I should have taken a clue about how my day was going to go from the very first patient of the morning. We were consulted for a tibia fracture in the ER. We went down to check it out before our first surgery of the day, at 7:30. Waiting for us was a middle aged train wreck of a woman. She was on 3 very strong psych meds and had a fifth of jack for breakfast. We learned some other "fun" facts about her while we took her history. She was an alcoholic, had liver failure, kidney failure, Hep C, and was an IV drug user. Perfect...This is just the patient part. The ER was slacking too. This lady had a displaced tibia fracture that clearly needed to be surgically corrected. They hadn't done their side of things and prepared for us to get there. This delayed us and was not in the patients best interest. My attending let the head ER doc have it and the guy never yells at anyone!
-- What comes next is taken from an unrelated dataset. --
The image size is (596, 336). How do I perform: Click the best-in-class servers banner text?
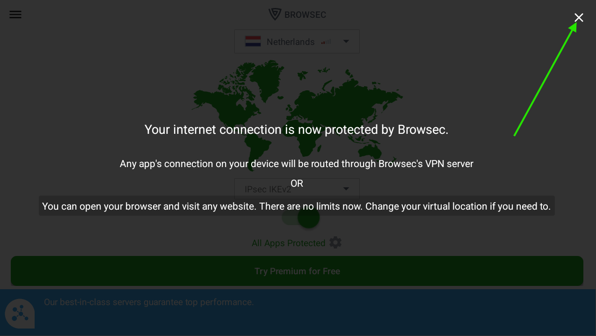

The 4 shoulder surgeries we had during the rest of the day had a few problems. One guy had really soft bone and every time we put an anchor in his humeral head it would pull out and leave a giant hole in his bone. Another case was missing pieces of equipment and another the scrub tech dropped like 5 things so we kept having to wait for more tools. It just was not going well. We still had one more case though, the tibia fracture from the ER early that morning.
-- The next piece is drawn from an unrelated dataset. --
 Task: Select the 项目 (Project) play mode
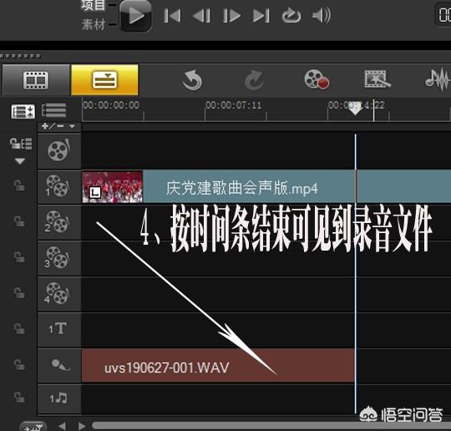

This was a bigger case requiring lots of hands so there were four of us scrubbed in on this one. Everything was going smoothly and we were making good time. We were at the part when you put one of the supporting cross pins in the tibia. The doctor was drilling a hole through the tibia to place the screw through. He had one hand on the drill and the other on the other side of the leg supporting it as he drilled. Somehow he ended up drilling straight through her leg and directly into the end of his finger!! Let me put this into perspective for you, he drilled a hole straight through her hepatitis C infected bone marrow/blood and straight into his finger! His face went immediately white when he realized what he had done. I watched him do it and even saw both layers of his rubber glove get ripped right off. Anytime you accidentally stick or cut yourself in surgery it's a big deal. You have to go to employee health and go through a battery of tests and sometimes prophylactic medications. If you remember from earlier in this post I said that this woman was an IV drug user, hepatitis C positive, and unknown HIV status. This is the WRONG patient to accidentally cut yourself with. I felt so bad for this guy! He handled it pretty well considering. We paused the surgery and properly cleaned out his finger, then he gloved up again and finished the surgery. The only difference was he was now asking us all of the statistics on blood-borne pathogens. Guess everyone copes with thing differently.
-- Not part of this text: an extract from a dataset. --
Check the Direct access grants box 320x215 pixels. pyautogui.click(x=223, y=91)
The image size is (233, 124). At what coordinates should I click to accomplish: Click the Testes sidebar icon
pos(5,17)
I have been in on a lot of surgeries with high risks like hep C or HIV. The first few times you do them it's a little unnerving but you learn to be a little extra careful and wear a few extra layers and it's not big deal. I had almost lost my fear of these types of cases until today. This accident put that healthy respect back into me. I will remember that case every time I go into a high risk surgery for the rest of my life.